Though I’ve never been a big fan of the band, I do love the iconography, and am fully aware of the progression the band took, and how their sound evolved. Seeing that captured within the game thrills me, as does the inclusion of Taxman — which transcends its whiny origins to be a fun track — and Here Comes The Sun. I’m very much a George fan. Oh yes. That song gives me chills. As does this other trailer, which is beyond belief.

Recently we saw Julie Taymor’s Across The Universe, and I’m not sure who was more disgusted by it. Daisyhellcakes is a huge Beatles fan, and was horrified at the dreadful reimagining of those songs, especially when the juxtaposition of the songs and images was so completely wrong. She almost completely lost it when Happiness Is A Warm Gun was played over a hallucinogenic scene with one character suffering PTSD in a military hospital after being wounded in ‘Nam, man.


My main gripe with it is that I’m not crazy about the songs anyway, but I’d much rather hear the original band sing them than Jim “Wet” Sturgess, or Bono, who makes I Am The Walrus even more unappealing than I already find it. In addition to that is the awful shoe-horning of Beatles song characters into the Hair-inspired narrative. When Sturgess and Evan Rachel Wood are introduced as Jude and Lucy, I had to be restrained from turning the hellish thing off. There was much gnashing of teeth when a character called Prudence gets depressed and locks herself in a closet, which naturally means the other characters have to sing a song to coax her out. That song? Eleanor Rigby, of course. (This is a lie.)

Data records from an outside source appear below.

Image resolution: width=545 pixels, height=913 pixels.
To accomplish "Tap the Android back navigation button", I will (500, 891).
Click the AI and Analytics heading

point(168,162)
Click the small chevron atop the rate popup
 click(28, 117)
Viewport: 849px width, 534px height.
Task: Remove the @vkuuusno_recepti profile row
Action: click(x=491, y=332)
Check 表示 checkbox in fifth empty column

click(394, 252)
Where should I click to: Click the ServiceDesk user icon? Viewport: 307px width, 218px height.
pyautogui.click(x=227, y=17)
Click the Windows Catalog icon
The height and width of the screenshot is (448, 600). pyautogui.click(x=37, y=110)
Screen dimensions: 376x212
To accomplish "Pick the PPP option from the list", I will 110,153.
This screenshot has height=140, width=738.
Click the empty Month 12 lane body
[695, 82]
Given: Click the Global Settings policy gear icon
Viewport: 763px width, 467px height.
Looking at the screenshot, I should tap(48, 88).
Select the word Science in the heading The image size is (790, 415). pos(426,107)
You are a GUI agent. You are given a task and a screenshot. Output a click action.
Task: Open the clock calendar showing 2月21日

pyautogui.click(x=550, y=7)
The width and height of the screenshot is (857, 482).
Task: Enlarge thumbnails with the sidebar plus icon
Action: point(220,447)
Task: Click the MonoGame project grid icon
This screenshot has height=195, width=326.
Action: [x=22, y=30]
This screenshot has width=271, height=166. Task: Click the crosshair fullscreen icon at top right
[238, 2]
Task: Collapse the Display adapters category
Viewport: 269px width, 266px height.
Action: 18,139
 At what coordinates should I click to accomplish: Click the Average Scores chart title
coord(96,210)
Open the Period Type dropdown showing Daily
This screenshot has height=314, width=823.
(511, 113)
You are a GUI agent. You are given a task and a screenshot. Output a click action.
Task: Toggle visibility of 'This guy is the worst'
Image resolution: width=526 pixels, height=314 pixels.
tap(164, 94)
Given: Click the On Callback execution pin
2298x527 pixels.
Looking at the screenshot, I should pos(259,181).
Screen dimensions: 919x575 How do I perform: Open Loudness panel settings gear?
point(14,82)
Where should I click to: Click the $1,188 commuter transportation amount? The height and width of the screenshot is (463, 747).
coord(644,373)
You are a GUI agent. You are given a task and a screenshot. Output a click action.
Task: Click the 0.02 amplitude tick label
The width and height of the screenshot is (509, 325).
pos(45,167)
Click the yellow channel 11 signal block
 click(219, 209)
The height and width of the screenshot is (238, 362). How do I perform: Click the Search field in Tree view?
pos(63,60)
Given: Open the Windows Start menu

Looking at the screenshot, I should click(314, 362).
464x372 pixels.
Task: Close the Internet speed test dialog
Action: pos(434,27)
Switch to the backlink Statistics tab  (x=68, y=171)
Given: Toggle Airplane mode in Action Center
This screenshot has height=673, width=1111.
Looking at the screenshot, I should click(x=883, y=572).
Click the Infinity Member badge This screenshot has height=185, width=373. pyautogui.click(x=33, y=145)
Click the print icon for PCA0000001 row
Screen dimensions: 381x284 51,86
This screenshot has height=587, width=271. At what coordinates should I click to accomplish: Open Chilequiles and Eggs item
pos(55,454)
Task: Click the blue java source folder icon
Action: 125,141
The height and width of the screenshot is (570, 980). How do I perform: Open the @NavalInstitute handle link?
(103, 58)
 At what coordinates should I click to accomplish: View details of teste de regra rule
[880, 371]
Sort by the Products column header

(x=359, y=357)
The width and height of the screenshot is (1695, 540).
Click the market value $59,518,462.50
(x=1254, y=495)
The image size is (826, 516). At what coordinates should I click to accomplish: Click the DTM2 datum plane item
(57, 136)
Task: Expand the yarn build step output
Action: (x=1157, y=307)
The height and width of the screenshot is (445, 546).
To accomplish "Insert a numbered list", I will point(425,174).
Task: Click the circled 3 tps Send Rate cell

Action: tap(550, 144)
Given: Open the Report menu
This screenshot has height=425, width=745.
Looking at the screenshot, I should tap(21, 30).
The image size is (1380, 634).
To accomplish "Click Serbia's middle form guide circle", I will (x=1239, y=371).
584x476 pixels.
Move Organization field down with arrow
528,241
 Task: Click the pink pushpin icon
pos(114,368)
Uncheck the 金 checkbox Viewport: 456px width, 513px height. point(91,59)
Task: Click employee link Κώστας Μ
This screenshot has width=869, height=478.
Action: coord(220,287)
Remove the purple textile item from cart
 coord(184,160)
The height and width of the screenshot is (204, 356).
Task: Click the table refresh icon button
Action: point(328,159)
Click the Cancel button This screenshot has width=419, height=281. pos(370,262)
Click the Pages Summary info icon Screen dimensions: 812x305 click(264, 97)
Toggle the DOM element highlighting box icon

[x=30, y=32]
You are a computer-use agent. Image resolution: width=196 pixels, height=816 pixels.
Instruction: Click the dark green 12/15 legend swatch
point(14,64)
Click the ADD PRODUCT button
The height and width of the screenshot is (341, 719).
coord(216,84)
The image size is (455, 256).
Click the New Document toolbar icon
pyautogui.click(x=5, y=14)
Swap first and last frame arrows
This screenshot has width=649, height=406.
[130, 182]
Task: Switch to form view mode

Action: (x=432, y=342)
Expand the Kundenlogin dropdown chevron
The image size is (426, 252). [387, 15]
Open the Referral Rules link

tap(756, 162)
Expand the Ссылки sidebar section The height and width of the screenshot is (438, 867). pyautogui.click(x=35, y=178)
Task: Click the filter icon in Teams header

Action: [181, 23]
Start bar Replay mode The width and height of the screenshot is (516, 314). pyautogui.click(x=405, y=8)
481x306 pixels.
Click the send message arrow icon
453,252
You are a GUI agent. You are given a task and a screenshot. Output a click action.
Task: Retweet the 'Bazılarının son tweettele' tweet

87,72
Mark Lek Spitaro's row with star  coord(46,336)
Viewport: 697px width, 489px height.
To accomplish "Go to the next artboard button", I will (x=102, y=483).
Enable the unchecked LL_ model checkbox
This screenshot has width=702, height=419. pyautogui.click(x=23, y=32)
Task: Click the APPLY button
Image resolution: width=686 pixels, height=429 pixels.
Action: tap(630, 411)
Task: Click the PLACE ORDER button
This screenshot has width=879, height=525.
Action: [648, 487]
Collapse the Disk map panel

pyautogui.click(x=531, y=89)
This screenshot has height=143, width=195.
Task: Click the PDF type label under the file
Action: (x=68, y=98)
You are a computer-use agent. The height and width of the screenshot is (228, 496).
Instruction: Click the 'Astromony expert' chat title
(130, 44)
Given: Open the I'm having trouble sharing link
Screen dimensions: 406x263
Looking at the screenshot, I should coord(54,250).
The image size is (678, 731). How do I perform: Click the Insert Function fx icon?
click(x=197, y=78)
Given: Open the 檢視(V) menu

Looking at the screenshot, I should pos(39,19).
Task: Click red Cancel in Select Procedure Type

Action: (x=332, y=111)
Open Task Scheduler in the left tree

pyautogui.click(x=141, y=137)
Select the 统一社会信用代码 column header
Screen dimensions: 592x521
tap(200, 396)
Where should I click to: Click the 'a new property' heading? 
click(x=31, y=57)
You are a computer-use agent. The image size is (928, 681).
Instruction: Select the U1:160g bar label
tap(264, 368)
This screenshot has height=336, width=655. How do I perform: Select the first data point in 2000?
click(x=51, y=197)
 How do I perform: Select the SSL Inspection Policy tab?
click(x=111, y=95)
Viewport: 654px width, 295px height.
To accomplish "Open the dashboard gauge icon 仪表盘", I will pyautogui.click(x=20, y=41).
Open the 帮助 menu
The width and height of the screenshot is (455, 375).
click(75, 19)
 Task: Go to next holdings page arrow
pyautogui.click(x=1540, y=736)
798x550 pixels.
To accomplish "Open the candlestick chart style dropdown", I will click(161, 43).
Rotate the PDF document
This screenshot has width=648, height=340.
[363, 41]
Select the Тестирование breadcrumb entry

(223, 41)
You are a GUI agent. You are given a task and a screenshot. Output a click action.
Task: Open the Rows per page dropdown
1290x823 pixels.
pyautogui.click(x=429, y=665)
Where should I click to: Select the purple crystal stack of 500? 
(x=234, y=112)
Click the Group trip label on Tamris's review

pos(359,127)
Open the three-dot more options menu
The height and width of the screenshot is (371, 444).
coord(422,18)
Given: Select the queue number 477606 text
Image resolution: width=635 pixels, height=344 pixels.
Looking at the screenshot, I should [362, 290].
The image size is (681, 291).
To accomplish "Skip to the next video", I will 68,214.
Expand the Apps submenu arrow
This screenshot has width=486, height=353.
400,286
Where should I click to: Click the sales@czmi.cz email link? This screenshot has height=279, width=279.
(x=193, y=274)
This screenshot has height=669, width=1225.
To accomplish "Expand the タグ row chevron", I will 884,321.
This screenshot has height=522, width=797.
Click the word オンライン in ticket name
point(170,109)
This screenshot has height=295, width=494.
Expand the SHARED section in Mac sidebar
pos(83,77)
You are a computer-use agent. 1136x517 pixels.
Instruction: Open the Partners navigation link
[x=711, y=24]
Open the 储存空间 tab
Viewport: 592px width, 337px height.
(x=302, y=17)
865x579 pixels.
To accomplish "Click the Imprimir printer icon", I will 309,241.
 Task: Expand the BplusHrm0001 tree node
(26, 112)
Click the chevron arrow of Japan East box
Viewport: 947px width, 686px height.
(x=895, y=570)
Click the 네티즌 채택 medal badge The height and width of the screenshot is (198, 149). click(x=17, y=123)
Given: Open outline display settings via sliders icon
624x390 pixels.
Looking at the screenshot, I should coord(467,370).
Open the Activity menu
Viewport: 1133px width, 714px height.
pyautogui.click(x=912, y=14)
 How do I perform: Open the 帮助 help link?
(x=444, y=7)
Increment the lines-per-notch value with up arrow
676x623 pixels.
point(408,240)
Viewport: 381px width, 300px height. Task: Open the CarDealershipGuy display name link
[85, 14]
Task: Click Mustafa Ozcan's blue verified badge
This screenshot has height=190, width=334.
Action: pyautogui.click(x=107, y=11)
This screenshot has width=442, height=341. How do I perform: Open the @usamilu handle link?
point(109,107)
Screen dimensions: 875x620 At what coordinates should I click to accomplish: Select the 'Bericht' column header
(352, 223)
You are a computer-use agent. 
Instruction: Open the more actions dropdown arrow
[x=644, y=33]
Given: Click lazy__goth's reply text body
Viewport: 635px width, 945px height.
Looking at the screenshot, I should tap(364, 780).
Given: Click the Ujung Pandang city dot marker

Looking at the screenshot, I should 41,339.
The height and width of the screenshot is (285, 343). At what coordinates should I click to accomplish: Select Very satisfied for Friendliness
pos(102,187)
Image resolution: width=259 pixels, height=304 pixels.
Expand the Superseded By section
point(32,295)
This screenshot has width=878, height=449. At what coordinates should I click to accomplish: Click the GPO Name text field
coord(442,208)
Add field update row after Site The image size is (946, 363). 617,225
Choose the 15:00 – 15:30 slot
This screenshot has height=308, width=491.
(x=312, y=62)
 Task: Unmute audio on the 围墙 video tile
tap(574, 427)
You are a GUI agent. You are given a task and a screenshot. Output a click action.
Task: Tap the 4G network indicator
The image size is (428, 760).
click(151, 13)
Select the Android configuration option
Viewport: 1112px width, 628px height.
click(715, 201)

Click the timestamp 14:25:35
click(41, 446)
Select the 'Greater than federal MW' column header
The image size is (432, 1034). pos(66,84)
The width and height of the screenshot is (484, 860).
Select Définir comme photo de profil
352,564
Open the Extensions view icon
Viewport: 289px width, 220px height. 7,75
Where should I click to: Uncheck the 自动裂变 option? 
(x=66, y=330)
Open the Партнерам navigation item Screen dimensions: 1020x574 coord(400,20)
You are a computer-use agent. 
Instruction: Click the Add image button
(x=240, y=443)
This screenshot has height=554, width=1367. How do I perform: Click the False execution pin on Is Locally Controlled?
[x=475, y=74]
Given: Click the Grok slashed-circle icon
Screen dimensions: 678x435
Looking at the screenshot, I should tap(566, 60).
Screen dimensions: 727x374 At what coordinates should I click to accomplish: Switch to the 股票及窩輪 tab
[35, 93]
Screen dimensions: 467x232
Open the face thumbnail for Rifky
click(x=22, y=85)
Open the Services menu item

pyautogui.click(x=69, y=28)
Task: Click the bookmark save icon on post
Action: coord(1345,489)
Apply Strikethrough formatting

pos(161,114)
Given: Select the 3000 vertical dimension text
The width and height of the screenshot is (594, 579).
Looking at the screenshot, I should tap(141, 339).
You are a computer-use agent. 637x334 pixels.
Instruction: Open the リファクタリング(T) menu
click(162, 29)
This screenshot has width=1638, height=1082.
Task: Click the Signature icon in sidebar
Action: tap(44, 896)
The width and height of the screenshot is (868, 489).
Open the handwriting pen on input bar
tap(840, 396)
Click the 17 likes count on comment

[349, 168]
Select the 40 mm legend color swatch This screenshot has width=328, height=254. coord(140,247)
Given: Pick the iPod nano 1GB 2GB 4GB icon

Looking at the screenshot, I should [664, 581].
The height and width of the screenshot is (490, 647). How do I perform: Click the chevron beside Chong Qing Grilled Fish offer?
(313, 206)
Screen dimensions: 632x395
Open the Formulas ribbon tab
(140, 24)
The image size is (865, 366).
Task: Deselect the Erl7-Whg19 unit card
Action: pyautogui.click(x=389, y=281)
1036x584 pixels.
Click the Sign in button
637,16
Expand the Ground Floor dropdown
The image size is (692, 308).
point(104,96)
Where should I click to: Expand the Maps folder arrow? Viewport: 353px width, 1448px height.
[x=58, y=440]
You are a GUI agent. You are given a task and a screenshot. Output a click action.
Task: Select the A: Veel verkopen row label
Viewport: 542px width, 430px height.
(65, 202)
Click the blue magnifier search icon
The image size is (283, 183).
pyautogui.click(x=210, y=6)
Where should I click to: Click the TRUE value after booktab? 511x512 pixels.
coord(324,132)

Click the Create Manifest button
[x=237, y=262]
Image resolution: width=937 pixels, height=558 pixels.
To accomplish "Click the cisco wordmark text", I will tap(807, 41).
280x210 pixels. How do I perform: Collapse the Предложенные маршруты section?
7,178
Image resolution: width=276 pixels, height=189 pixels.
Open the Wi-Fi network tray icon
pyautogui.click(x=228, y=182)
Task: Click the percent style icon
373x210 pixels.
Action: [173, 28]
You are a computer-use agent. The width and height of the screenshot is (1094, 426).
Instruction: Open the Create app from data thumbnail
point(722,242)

The second trailer shown above does what Richard Lester once did, and what Taymor (and writers Dick Clement and Ian LeFrenais, on a really really off day) completely failed to do: capture the essence of the Beatlesniverse. They had a public persona that remains appealing even after all these years, four scallywags running through life with pure joy fuelling them. They also created a weird inner space of imagery and mood, with their interest in psychedelia manifesting as that sinister and candy-coloured alternate universe of Blue Meanies, Buddhist and Hindi imagery, and swooning surrealism. Across The Universe tried to get at this and failed. That short trailer nailed it, and did something else; addressed the enormousness of what The Beatles were, and what they achieved. I came over all emotional when I saw it.


So yes, I cannot wait to play the game. The new peripherals, shown above, are not essential, but I’m a little in love with the drums, even though I doubt Ringo’s drumming will pose the same challenge that mimicking Jimmy Chamberlin or Keith Moon has in the recent past. Even more interesting, the vocal game has been expanded to include harmonies. I’ve long wanted to get a mic stand so I can sing and play guitar at the same time, and now I see that you can play this with three mics as well as the other instruments. Imagine playing this as a four-player game, but with one drum, two guitars and three mics. Even more exciting is the knowledge that some bands that I’ve had no time for in the past have become firm favourites now that I’ve experienced their songs from “inside” via Rock Band and Guitar Hero. I expect the same thing to happen here. Ninth September 2009. It’s scribbled on my calendar, and I’m ready to finally join the only band bigger than The Beatles: their enormous, hyper-passionate fanbase.